REQUIRED ACTION
In the entries below, find the line containing "Click the Stripe page heading", then copy it and every later line exactly, ending with the last line.

EXTRACTED INFORMATION
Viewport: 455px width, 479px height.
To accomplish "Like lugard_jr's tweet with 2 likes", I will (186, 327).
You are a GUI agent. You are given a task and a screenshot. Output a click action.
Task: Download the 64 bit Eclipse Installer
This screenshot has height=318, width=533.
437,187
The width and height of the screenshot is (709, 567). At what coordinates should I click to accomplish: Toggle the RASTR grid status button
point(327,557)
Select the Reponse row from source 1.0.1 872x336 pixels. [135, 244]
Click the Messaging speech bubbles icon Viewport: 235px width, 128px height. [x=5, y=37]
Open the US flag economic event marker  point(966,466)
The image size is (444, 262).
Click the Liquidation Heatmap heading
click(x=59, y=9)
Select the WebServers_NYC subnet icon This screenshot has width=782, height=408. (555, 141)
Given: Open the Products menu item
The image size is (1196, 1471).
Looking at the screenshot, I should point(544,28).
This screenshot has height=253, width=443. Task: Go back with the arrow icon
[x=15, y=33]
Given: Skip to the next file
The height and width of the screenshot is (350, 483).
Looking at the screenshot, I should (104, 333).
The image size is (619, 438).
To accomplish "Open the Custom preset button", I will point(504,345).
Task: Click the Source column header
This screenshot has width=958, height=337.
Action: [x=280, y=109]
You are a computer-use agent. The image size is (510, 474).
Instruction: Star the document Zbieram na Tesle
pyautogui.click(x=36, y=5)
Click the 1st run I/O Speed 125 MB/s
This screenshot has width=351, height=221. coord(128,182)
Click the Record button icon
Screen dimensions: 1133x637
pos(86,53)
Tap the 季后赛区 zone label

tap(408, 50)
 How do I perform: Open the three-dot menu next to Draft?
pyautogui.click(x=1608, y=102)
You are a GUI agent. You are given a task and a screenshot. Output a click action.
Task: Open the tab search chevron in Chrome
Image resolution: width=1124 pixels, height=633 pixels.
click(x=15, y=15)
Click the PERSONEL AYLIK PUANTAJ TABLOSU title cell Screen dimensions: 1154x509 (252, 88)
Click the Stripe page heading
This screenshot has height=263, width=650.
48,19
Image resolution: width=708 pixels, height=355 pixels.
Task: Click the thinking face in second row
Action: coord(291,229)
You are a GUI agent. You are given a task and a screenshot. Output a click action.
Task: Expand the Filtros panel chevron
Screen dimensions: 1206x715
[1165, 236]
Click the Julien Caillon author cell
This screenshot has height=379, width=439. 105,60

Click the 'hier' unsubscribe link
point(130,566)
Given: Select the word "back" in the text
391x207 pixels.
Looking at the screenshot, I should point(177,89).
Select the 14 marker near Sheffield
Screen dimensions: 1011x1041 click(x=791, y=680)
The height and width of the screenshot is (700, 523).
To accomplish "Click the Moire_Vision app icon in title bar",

TASK RESULT
Click the Stripe page heading
This screenshot has height=263, width=650.
48,19
Image resolution: width=708 pixels, height=355 pixels.
Task: Click the thinking face in second row
Action: coord(291,229)
You are a GUI agent. You are given a task and a screenshot. Output a click action.
Task: Expand the Filtros panel chevron
Screen dimensions: 1206x715
[1165, 236]
Click the Julien Caillon author cell
This screenshot has height=379, width=439. 105,60

Click the 'hier' unsubscribe link
point(130,566)
Given: Select the word "back" in the text
391x207 pixels.
Looking at the screenshot, I should point(177,89).
Select the 14 marker near Sheffield
Screen dimensions: 1011x1041 click(x=791, y=680)
The height and width of the screenshot is (700, 523).
To accomplish "Click the Moire_Vision app icon in title bar",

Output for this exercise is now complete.